Ask HN: How common is it to work on projects with no testing?
I have been working in an investment bank for the past months(my first job), and I was surprised to find out out that my team doesn't write any tests at all.
There is also no code reviews, you are responsible for your own code. There seems to exist a "hustle" mentality, where you need to ship at all costs, the engineers frequently work from 9am-9pm and then some weekends. Is this common practice in the industry?
112 comments
[ 4.4 ms ] story [ 58.3 ms ] threadI read a book written by a brand marketer a couple years ago. He dissected about two dozen big companies that failed and, guess what, every one was due to poor brand marketing.
If the early engineers were experienced guys, a basic test suite and deployment pipeline would have been the first priority at the onset. It makes releasing frequent commits a breeze. Or else, they learn from subsequent hires to organize code, write tests and add extra processes. If they fail to hire such talent, they learn the hard way, frequent downtimes leading to user frustration and failing to retain them. It's crucial they realize this early on though, otherwise, this could lead to things blowing up pretty quickly leading to the death of the product.
Although I'd say, it sounds unusual for an investment bank. Doesn't sound like a company anyone would stick around for long. Sounds like inexperienced engineering leadership. If you're early in your career, I'd suggest looking for better companies.

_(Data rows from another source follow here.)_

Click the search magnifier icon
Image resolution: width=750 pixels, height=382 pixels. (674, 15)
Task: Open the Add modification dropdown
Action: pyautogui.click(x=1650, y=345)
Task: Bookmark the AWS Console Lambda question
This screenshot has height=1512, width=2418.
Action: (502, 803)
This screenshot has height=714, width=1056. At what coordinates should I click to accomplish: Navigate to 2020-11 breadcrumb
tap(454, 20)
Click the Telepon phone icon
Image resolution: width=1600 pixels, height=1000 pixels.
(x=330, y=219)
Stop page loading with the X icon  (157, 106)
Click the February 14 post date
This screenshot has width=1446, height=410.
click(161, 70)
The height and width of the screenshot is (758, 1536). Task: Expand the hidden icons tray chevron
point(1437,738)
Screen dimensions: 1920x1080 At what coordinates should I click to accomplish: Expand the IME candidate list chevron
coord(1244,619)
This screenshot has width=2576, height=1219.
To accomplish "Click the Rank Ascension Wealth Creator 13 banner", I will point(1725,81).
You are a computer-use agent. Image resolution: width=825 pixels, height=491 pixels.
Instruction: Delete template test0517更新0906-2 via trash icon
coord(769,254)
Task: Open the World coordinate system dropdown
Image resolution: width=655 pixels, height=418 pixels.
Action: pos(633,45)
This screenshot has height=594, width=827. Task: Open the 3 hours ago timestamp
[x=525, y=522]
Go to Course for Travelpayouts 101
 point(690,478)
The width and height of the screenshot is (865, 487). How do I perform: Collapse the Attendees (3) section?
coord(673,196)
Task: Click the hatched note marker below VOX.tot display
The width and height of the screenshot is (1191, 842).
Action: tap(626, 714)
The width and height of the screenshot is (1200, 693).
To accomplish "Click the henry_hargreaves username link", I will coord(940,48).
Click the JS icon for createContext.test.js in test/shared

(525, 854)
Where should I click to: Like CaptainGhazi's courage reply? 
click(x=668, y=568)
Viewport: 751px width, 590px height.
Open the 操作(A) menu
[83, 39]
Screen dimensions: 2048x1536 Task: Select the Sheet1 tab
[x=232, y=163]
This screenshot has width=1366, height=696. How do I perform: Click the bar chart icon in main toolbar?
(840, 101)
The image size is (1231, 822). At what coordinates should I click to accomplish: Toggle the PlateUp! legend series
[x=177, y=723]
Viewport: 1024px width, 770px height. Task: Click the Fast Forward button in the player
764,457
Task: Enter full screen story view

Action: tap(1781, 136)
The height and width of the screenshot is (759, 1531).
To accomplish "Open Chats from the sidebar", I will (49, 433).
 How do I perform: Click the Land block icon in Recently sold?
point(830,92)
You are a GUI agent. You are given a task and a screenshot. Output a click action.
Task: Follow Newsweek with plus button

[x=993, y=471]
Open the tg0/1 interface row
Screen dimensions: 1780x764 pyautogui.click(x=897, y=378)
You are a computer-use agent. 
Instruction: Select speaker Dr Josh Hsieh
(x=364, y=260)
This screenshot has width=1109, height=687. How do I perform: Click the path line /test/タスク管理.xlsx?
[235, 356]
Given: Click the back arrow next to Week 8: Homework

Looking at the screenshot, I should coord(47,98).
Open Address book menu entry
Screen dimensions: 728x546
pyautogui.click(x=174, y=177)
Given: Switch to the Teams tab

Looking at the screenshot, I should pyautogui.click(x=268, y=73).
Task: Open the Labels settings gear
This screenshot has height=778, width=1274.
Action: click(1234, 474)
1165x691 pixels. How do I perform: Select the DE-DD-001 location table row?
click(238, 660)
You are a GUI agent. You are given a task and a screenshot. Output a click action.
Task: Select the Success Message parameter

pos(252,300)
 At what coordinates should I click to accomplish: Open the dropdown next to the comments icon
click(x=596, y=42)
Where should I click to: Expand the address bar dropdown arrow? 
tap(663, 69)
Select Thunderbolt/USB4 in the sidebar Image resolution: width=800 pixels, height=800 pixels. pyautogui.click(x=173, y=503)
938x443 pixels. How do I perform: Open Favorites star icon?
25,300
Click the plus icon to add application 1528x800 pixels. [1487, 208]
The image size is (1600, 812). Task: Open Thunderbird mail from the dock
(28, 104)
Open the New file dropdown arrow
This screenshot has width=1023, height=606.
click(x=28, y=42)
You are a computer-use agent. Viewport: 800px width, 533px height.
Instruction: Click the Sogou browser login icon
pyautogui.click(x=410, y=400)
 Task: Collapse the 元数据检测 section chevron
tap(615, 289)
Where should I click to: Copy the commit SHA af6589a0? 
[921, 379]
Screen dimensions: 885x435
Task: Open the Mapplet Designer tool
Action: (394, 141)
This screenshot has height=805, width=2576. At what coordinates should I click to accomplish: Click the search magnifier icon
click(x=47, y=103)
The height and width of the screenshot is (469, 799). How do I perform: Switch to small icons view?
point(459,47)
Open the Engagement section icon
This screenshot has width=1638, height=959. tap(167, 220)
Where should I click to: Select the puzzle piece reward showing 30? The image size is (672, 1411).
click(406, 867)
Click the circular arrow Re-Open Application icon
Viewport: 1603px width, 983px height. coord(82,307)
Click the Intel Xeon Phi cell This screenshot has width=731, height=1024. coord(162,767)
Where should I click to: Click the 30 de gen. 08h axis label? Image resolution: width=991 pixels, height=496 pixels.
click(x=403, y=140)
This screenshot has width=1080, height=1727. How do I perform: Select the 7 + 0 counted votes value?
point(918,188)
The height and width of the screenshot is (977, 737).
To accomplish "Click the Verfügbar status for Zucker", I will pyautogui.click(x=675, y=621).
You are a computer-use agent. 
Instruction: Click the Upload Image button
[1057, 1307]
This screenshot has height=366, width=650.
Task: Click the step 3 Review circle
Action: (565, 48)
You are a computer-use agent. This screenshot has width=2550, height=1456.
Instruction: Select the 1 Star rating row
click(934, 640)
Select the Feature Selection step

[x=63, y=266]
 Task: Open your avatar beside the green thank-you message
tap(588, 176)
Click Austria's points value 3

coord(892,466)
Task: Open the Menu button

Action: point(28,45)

Good unit tests mock out all external dependencies. But, that sometimes means there's little or nothing left to test. Some methods are essentially glorified database calls.
I've worked in places where "write tests" is so heavily cargo culted that those kinds of tests get written. The cost is whatever time it takes to write the test, plus the amount of time it takes to execute the test, every time it's run. You also have to maintain that "test" code, and all these things have costs, which could be avoided by simply thinking about whether to write the test in the first place.
Yes, quite common. I've been a software engineer in the Investment bank industry for about 15 years, worked at various hedge funds, brokerages and asset management firms in Boston, NY and recently in San Francisco.
Just 1 out of 6 firms I worked at had any kind of test driven development. In my experience, the lack of testing is not from a "hustle" mentality. It has more to do with the fact that the Fintech space in general, and investment banking in particular always lags behind in technology and processes. In companies that I tried to incorporate some sort of unit tests and TDD, the push back always was "We don't have time in the project timeline for writing tests. There is a QA team that will do that." Either the benefits of tests in software development process hasn't been "sold" to the IT Managers, or they are completely unaware of it, coming from a traditional waterfall methodology.
Another thing that's been the driven of this workflow is that traders and portfolio manager routine so some sort of un-scalable automation for their workflow. I once worked with a Bonds trader who had an enormous spreadsheet with over 80 tabs, links to bloomberg realtime pricing, a bunch of macros and such. The work that my team used to get was to take that spreadsheet and turn it into a database driven application that wouldn't "Freeze" or "choke" periodically as it used to in Excel.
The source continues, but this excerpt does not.